Saved entries:
+++

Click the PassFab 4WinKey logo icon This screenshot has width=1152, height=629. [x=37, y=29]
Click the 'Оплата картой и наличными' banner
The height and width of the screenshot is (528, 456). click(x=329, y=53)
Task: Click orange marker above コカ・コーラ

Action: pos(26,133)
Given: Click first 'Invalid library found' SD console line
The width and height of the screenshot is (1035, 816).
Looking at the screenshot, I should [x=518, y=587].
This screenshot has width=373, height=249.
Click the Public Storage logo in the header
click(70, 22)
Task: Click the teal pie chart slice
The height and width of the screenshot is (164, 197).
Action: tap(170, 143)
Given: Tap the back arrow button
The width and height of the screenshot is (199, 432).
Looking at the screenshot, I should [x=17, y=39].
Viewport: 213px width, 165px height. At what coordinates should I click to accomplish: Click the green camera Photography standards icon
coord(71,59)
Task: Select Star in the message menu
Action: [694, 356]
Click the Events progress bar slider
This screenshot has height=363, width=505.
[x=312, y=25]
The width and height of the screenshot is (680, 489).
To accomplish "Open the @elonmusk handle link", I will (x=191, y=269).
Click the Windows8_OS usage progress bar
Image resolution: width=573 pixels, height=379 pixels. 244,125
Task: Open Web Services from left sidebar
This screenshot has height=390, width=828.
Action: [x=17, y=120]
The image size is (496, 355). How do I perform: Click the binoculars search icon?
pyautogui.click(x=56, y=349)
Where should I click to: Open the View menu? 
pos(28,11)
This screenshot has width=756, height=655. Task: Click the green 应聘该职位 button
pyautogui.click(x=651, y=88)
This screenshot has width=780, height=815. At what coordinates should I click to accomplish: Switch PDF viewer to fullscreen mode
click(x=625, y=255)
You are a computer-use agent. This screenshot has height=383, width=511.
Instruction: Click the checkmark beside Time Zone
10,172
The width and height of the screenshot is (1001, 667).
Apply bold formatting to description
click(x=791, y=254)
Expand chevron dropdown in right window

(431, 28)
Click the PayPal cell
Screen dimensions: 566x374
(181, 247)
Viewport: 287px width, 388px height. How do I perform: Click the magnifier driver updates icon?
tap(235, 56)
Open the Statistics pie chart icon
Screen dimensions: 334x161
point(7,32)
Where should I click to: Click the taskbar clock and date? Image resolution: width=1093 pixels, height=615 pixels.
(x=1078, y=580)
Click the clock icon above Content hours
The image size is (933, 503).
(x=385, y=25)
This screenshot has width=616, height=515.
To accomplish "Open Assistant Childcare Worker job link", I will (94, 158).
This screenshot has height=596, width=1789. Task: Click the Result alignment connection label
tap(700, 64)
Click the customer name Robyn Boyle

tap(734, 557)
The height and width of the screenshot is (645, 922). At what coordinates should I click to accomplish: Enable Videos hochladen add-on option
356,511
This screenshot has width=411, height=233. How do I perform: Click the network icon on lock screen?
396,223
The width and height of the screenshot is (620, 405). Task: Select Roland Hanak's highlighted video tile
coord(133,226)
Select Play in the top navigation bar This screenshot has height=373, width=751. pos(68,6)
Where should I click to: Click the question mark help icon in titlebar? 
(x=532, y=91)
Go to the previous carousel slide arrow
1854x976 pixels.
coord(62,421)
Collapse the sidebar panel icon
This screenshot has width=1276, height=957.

+++

# Goal of the exercise
Search term "will": return each line of the data that contains it.

# Task answer
To accomplish "Open the @elonmusk handle link", I will (x=191, y=269).
To accomplish "Open Assistant Childcare Worker job link", I will (94, 158).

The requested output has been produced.